■ **Source text**
++++++++++++++++++++
Many tenants renting privately are likely to be hit with rent hikes following recent changes to the tax regime for landlords, according to new research.

A survey of almost 3,000 private sector landlords carried out by the Residential Landlords Association (RLA) found that 56% of buy-to-let landlords plan to pass on increased costs to their tenants following the surcharge on stamp duty for second property owners and cap on tax relief for buy-to-let mortgages.

The study also revealed that around two-thirds of buy-to-let investors do not plan on purchasing any additional residential properties for their portfolio, while almost a third of landlords are considering leaving the market altogether.


In his Budget following last year’s general election, the now former chancellor George Osborne cut the rate at which higher rate taxpayers could claim relief on their mortgage interest payments. The change, which will be phased in from next April, means that by 2021 only relief of 20% will be available.
++++++++++++++++++++
■ **Stored records**
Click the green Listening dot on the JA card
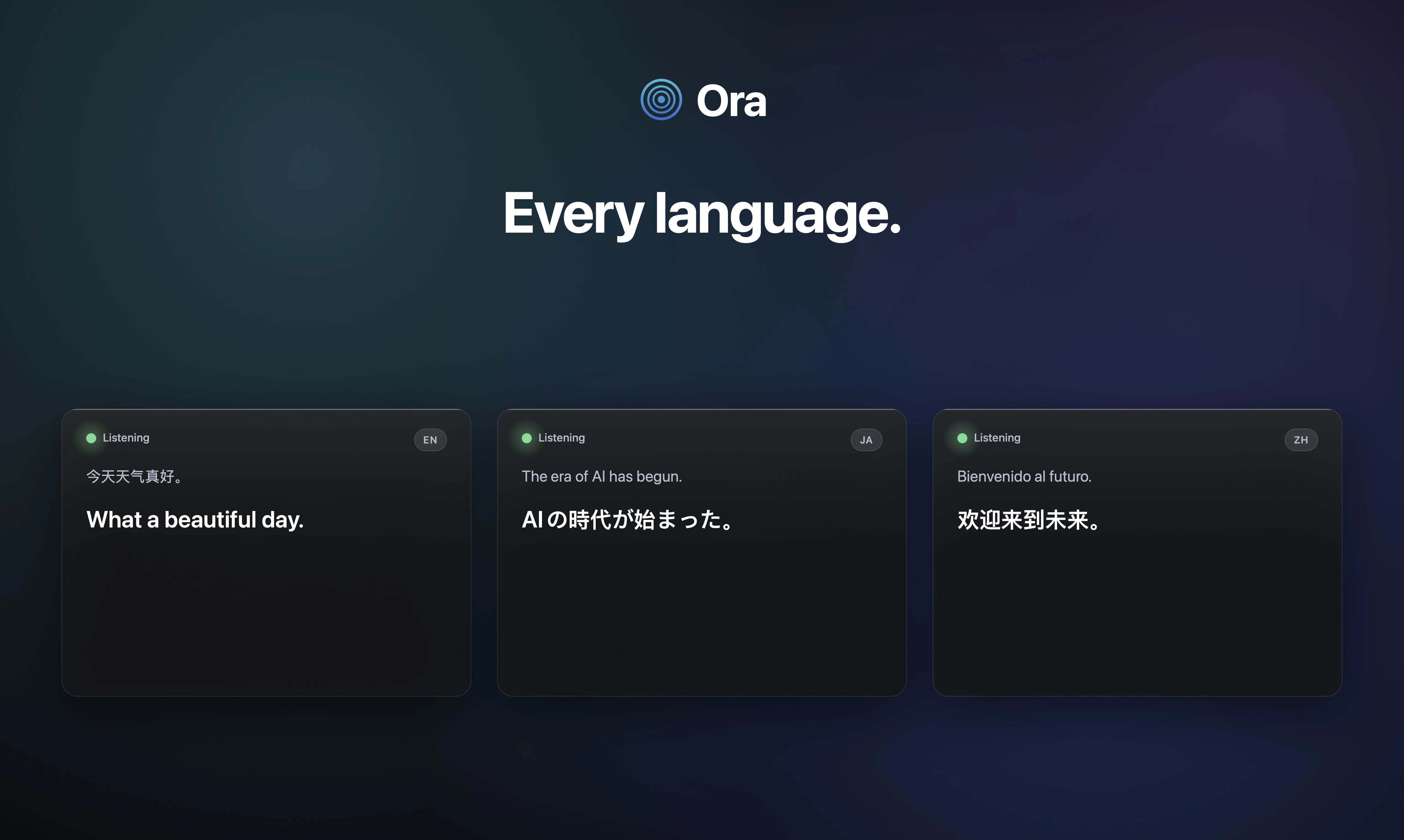Viewport: 1404px width, 840px height. point(526,438)
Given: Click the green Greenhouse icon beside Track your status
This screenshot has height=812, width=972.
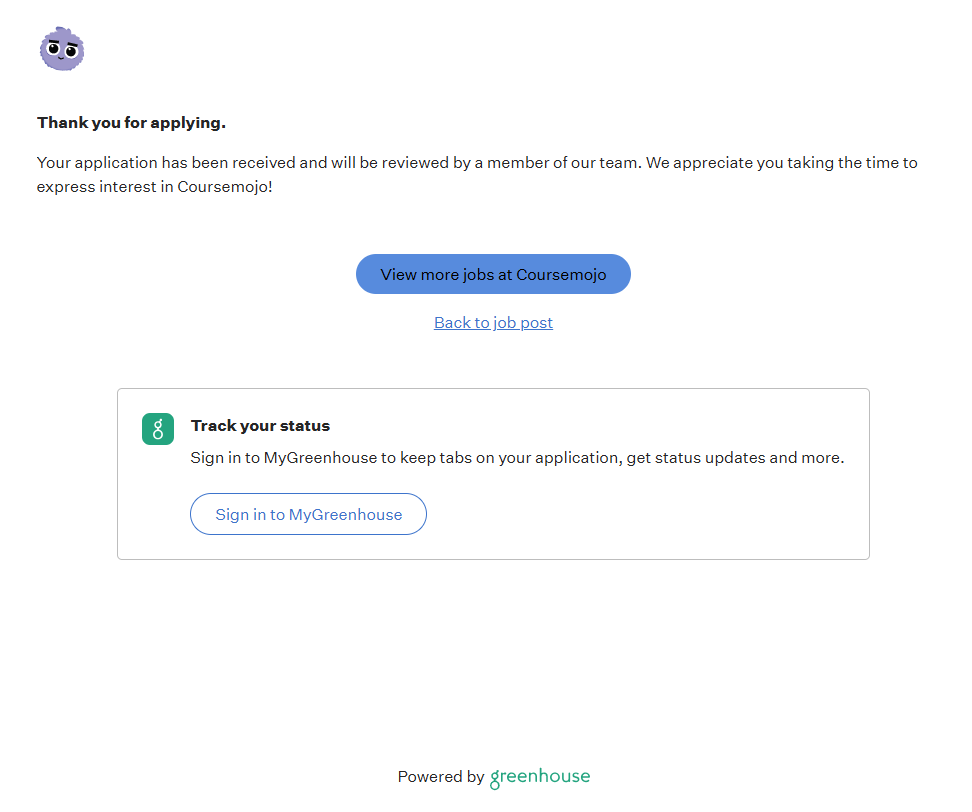Looking at the screenshot, I should [158, 429].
++++++++++++++++++++
■ **What to work on**
- A) According to the article on landlord tax changes, what share of buy-to-let landlords plan to pass increased costs on to their tenants?
- B) Reproduce word for word the stretch of the article on landlord tax changes from "Many tenants renting" through "for buy-to-let mortgages.".
The records have no role in this work.

■ **Task solutions**
- A) 56%

- B)
Many tenants renting privately are likely to be hit with rent hikes following recent changes to the tax regime for landlords, according to new research.

A survey of almost 3,000 private sector landlords carried out by the Residential Landlords Association (RLA) found that 56% of buy-to-let landlords plan to pass on increased costs to their tenants following the surcharge on stamp duty for second property owners and cap on tax relief for buy-to-let mortgages.